◆ Set problem: Repeat the lines of the material word for word, from the line containing "Screen dimensions: 1920x1076" through the end of the material, including both ends. Leave the pictures out of your answer.

+++ Records to use +++

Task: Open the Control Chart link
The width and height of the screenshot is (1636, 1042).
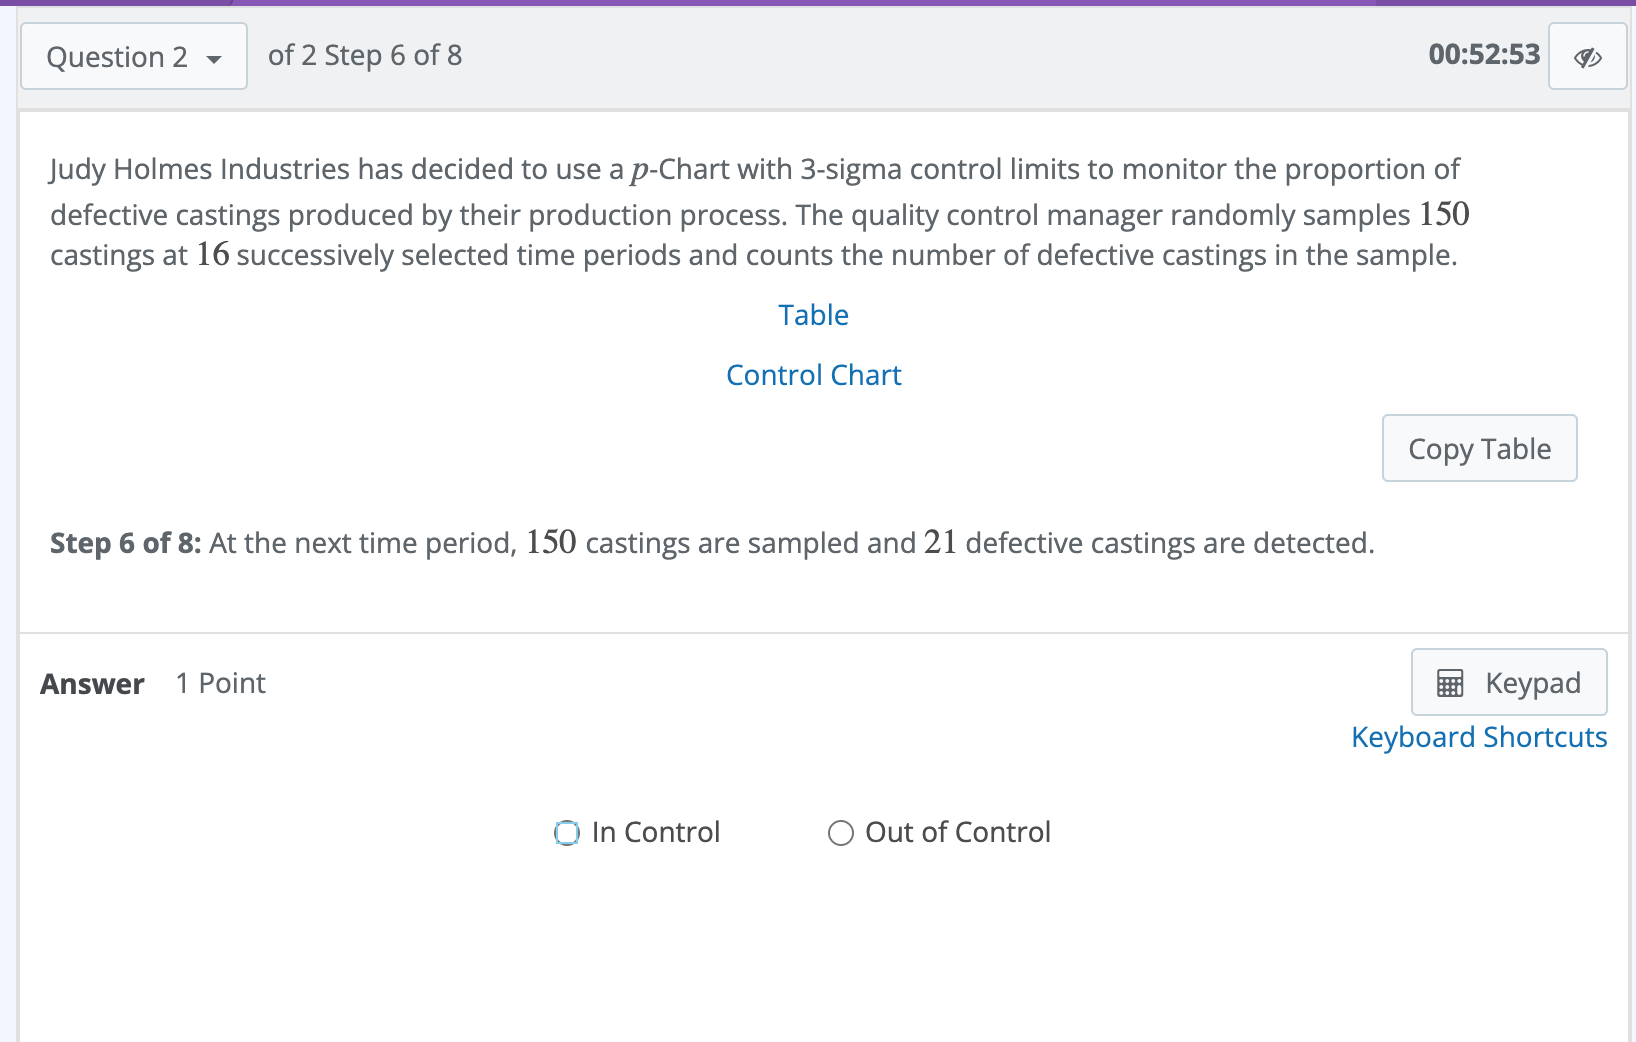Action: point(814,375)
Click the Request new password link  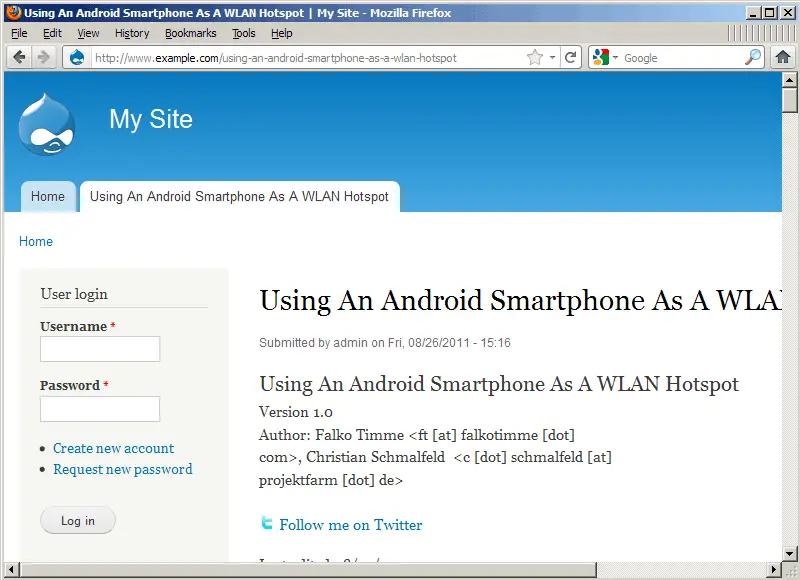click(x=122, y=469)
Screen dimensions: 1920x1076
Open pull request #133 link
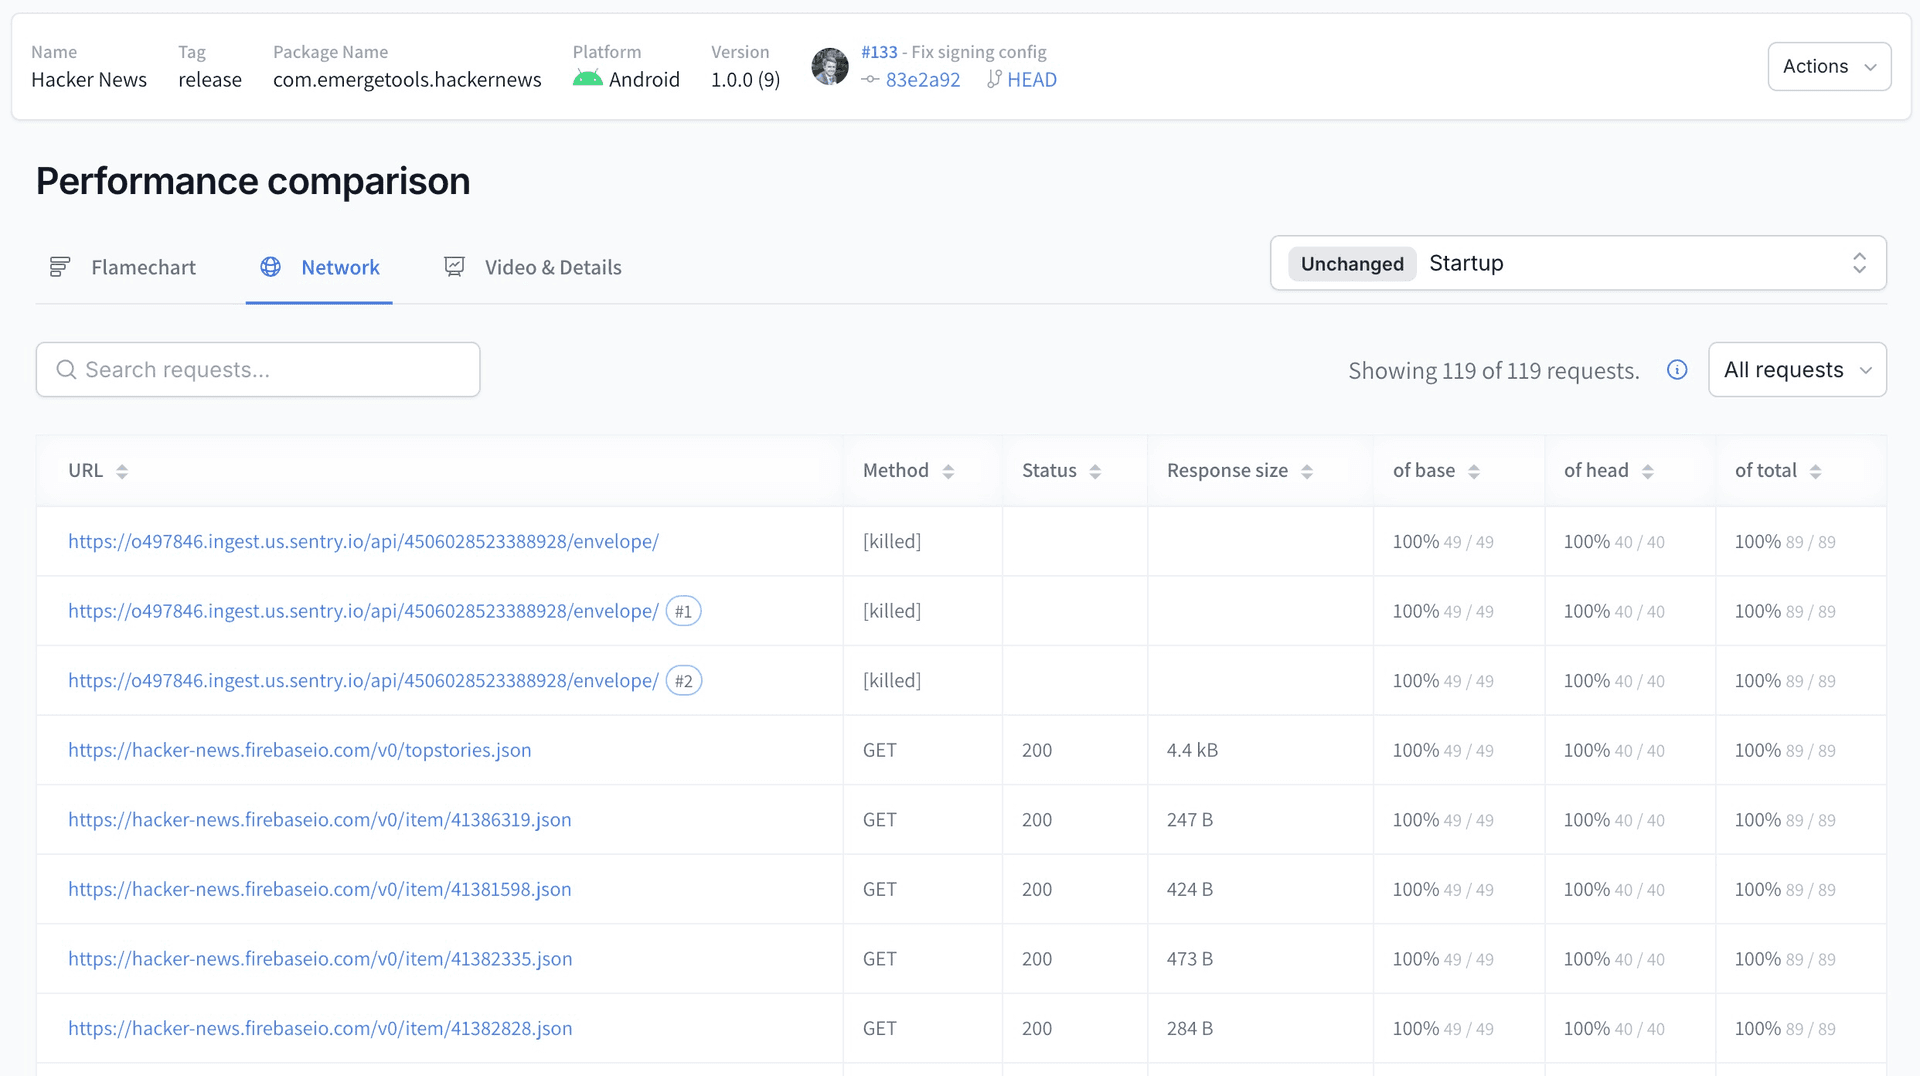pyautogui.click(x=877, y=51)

+++

◆ Result of this task:
Screen dimensions: 1920x1076
Open pull request #133 link
pyautogui.click(x=877, y=51)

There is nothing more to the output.